**TASK TO COMPLETE**
Rescale the stretch of rows from the line containing "Task: Click the admin avatar picture" through the line containing "click(196, 390)", repeating every line including the requests. Multiply each coordinate in the answers by 0.5 and round to whole numbers, with halves going up, but leave the numbers in the requests unchanged.
Start RECORD LIST
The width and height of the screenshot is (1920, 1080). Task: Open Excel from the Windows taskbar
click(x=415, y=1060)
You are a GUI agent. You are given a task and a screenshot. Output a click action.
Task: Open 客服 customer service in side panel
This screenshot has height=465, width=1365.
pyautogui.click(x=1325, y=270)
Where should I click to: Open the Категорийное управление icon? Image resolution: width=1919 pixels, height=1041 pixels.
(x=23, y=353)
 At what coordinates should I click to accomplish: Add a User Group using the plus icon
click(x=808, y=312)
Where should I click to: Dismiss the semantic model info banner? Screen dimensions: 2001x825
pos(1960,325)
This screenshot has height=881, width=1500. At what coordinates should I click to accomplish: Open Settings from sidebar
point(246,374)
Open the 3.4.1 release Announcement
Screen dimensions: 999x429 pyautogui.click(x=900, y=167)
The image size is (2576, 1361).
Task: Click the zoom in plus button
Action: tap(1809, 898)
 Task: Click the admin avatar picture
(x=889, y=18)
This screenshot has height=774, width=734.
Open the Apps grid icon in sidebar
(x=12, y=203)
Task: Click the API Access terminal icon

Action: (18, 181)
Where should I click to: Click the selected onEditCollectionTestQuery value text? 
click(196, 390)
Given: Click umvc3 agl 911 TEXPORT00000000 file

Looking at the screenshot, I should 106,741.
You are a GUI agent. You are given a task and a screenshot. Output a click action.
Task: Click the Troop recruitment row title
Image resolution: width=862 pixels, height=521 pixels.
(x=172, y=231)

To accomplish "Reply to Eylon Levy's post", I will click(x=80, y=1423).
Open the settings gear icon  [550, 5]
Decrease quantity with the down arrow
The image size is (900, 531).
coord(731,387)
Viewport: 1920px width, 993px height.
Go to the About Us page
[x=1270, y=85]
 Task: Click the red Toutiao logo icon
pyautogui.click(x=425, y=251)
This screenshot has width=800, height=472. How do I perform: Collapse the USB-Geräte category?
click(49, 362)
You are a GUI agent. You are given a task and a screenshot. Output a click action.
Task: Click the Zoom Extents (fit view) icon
End RECORD LIST
**RESPONSE**
 Task: Click the admin avatar picture
(x=445, y=9)
This screenshot has height=774, width=734.
Open the Apps grid icon in sidebar
(x=6, y=102)
Task: Click the API Access terminal icon

Action: (9, 91)
Where should I click to: Click the selected onEditCollectionTestQuery value text? 
click(98, 195)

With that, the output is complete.